I've seen and heard people fixating on the "micro" bit of "microservices". Some people believe that a microservice should be no larger than "a few lines of code" or a "few megabytes" and there has been at least one discussion about nanoservices! I don't think we should fixate on the size but rather that old Unix addage from Doug McIlroy: "write programs that do one thing and do it well". Replace "programs" with "service". It doesn't matter if that takes 100 lines of code or 1000 (or more or less).
As I've said several times, I think the principles behind microservices aren't that far removed from "traditional" SOA, but what is driving the former is a significant change in the way we develop and deploy applications, aka DevOps, or even NoOps if you're tracking Netflix and others. Hand in hand with these changes come new processes, tools, frameworks and other software components, many of which are rapidly becoming part of the microservices toolkit. In some ways it's good to see SOA evolve in this way and we need to make sure we don't forget all of the good practices that we've learnt over the years - but that's a different issue.

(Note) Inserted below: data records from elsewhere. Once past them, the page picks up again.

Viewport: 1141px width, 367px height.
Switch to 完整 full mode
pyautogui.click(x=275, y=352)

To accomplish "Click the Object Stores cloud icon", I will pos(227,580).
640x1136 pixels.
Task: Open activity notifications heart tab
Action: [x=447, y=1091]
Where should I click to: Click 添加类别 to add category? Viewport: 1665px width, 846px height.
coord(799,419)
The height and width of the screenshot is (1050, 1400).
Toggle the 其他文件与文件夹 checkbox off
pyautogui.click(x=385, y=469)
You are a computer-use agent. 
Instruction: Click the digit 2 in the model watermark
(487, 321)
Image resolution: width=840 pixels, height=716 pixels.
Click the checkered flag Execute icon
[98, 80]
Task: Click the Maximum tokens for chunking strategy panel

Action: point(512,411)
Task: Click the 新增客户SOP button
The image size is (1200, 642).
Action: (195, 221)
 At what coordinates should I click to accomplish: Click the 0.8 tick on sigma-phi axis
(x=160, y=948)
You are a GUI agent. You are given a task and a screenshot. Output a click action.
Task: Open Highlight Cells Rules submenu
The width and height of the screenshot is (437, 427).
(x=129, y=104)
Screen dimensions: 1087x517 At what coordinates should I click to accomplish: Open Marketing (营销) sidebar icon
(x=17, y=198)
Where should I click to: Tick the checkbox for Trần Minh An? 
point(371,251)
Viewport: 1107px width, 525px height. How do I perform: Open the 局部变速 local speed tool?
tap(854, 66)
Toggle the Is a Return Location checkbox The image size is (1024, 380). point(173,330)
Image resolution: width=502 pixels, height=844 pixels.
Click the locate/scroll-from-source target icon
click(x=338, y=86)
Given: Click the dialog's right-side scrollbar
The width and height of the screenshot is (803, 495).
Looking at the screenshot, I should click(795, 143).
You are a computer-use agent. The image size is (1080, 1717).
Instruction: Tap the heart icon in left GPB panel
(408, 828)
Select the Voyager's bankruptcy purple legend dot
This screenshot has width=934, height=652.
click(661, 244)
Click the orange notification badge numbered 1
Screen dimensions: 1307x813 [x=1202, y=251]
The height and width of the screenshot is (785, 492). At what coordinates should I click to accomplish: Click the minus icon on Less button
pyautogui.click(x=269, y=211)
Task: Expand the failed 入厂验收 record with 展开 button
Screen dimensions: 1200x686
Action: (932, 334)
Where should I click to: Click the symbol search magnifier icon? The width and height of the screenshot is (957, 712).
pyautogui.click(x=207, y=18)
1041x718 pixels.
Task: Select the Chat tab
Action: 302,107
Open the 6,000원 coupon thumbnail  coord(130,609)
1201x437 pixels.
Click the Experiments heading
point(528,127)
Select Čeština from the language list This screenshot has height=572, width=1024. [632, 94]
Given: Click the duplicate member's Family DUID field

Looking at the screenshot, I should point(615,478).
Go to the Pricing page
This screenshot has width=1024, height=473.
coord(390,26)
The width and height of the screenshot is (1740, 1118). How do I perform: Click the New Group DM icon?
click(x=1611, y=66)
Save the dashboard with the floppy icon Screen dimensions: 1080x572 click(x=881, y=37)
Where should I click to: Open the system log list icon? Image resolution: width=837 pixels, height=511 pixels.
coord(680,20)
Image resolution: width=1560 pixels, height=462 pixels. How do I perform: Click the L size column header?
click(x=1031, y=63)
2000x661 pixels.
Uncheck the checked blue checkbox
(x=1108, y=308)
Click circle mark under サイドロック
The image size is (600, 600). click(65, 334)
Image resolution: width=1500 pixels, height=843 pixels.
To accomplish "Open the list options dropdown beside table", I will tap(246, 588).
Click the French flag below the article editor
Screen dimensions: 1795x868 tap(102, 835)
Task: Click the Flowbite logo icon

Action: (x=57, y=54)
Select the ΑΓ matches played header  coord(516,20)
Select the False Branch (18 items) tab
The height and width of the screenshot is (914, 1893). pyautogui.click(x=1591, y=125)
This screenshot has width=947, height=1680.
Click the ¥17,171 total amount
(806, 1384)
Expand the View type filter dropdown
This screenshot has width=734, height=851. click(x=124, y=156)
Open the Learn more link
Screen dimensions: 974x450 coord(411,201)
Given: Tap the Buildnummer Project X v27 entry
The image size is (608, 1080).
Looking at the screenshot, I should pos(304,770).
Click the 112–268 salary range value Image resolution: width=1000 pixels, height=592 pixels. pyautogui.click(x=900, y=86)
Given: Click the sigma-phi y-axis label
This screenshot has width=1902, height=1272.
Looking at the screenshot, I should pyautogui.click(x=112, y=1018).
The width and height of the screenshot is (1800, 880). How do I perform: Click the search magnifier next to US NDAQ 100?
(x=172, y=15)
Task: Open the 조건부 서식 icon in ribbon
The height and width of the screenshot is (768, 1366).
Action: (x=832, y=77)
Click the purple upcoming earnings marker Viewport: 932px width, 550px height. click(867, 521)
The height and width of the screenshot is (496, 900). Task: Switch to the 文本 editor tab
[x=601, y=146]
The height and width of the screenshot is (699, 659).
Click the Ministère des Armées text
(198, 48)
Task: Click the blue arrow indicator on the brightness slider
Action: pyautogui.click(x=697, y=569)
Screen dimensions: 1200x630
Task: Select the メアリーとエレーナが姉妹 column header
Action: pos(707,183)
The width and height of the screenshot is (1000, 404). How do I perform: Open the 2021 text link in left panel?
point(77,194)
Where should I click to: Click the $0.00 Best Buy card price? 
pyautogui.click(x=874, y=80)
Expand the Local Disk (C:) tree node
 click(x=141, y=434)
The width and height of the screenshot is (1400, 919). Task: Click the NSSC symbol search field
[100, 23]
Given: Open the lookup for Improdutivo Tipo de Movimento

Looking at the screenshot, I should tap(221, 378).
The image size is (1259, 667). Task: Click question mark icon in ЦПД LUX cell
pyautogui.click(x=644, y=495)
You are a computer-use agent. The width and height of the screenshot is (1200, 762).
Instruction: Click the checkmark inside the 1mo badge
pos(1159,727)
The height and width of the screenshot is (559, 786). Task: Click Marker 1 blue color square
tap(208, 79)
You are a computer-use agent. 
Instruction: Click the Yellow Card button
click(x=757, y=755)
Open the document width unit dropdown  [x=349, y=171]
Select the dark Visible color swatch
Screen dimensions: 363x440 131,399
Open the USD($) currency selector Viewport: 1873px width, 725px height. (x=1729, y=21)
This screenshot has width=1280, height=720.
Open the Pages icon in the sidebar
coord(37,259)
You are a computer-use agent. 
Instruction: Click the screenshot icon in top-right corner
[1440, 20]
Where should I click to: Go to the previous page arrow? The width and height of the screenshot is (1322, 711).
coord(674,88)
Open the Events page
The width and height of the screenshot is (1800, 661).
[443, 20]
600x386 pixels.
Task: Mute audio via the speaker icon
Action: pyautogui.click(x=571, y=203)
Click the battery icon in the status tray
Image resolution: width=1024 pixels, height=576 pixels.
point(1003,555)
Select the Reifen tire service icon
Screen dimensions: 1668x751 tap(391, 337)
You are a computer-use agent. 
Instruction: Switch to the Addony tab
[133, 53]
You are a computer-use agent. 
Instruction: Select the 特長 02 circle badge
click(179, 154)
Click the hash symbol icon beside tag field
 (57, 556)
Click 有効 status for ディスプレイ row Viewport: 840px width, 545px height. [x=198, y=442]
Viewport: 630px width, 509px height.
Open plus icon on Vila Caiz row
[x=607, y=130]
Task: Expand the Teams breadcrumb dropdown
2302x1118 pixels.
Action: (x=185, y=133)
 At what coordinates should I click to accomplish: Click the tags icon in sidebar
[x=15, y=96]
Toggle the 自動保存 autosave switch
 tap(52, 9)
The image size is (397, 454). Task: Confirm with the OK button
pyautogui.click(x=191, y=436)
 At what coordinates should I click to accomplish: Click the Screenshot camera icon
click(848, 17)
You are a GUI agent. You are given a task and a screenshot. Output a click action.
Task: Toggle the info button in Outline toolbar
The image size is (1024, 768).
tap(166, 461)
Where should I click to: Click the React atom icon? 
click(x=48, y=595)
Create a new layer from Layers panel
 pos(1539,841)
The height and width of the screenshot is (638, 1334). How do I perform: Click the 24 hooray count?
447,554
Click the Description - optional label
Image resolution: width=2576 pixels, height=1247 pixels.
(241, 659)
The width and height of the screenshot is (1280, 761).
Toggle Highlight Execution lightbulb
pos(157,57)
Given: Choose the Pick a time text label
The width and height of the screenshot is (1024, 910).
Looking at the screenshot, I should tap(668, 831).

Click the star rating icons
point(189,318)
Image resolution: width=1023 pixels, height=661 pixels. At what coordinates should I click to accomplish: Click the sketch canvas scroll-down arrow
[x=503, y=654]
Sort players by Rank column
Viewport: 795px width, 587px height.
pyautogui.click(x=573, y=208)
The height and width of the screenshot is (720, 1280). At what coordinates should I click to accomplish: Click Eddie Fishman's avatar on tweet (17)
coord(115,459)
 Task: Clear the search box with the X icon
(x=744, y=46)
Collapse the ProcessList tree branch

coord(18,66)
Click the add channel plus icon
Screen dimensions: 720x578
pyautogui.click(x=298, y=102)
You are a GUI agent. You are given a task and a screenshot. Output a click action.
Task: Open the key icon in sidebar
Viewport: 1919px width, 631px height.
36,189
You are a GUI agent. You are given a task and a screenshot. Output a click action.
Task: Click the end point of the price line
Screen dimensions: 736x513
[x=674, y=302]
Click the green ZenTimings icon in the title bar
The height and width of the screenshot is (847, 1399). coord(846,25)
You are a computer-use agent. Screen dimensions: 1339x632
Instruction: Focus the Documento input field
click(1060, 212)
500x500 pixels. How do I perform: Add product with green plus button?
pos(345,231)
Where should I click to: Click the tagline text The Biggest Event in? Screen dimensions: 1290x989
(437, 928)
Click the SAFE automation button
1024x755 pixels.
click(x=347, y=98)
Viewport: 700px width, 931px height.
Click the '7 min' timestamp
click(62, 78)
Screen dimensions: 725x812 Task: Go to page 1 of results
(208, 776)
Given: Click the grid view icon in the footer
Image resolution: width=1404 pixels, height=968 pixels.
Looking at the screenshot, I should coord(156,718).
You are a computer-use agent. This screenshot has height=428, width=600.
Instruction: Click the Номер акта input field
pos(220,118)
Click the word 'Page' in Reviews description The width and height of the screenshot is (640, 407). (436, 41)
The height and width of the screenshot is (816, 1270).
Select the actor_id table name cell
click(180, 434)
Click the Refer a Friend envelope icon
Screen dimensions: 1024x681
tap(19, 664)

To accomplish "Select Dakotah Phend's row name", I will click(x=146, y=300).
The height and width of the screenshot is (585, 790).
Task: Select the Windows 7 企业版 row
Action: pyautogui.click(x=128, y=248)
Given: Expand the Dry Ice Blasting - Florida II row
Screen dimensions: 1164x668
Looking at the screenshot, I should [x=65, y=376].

Anyway, chief amongst those tools is the rapid evolution of container technolgoies, such as Docker (other implementations are available, of course!) For simplicity I'll talk about Docker in the rest of this article, but if you're using something else then you should be able to do a global substitution and have the same result. Docker is great at creating stable deployment instances for pretty much anything (as long as it runs in Linux, at the moment). For instance, you can distribute your product or project as a Docker image and the user can be sure it'll work as you intended because you went to the effort to ensure that any third party dependencies were taken care of at the point you built it; so even if that version of Foobar no longer exists in the world, if you had it and needed it when you built your image then that image will run just fine.
So it should be fairly obvious why container images, such as those based on Docker, make good deployment mechanisms for (micro) services. In just the same way as technologies such as OSGi did (and still do), you can package up your service and be sure it will run first time. But if you've ever looked at a Docker image you'll know that they're not exactly small; depending upon what's in them, they can range from 100s of megabytes of gigabytes in size. Now of course if you're creating microservices and are focussing on the size of the service, then you could be worried about this. However, as I mentioned before, I don't think size is the right metric on which to base the conclusion of whether a service fits into the "microservice" category. Furthermore, you've got to realise that there's a lot more in that image than the service you created, which could in fact be only a few 100s of lines of code: you've got the entire operating system, for a start!
Finally there's one very important reason why I think that despite the size of Docker images being rather large, you should still consider them for your (micro) service deployments: they make a great unit of failure. We rarely build and deploy a single service when creating applications. Typically an application will be built from a range of services, some built by different teams. These services will have differing levels of availability and reliability. They'll also have different levels of dependency between one another. Crucially there will be groupings of services which should fail together, or at least if one of them fails the others may as well fail because they can't be useful to the application (clients or other services) until the failed service has recovered.
In previous decades, and even today, we've looked at middleware systems that would automatically deploy related services on to the same machine and, where possible, into the same process instance, such that the failure of the process or machine would fail the unit. Furthermore, if you didn't know or understand these interdependencies a priori, some implementations could dynamically track them and migrate services closer to each other and maybe even on to the same machine eventually. Now this kind of dynamism is still useful in some environments, but with containers such as Docker you can now create those units of failures from the start. If you are building multiple microservices, or using them from other groups and organisations, within your applications or composite service(s), then do some thinking about how they are related and if they should fail as a unit then pull them together into a single image.
Note I haven't said anything about state here. Where is state stored? How does it remain consistent across failures? I'm assuming statelessness at the moment, so technologies such as Kubernetes can manage the failure and recovery of immutable (Docker) images. Once you inject state then some things may change, but let's cover that at another date and time.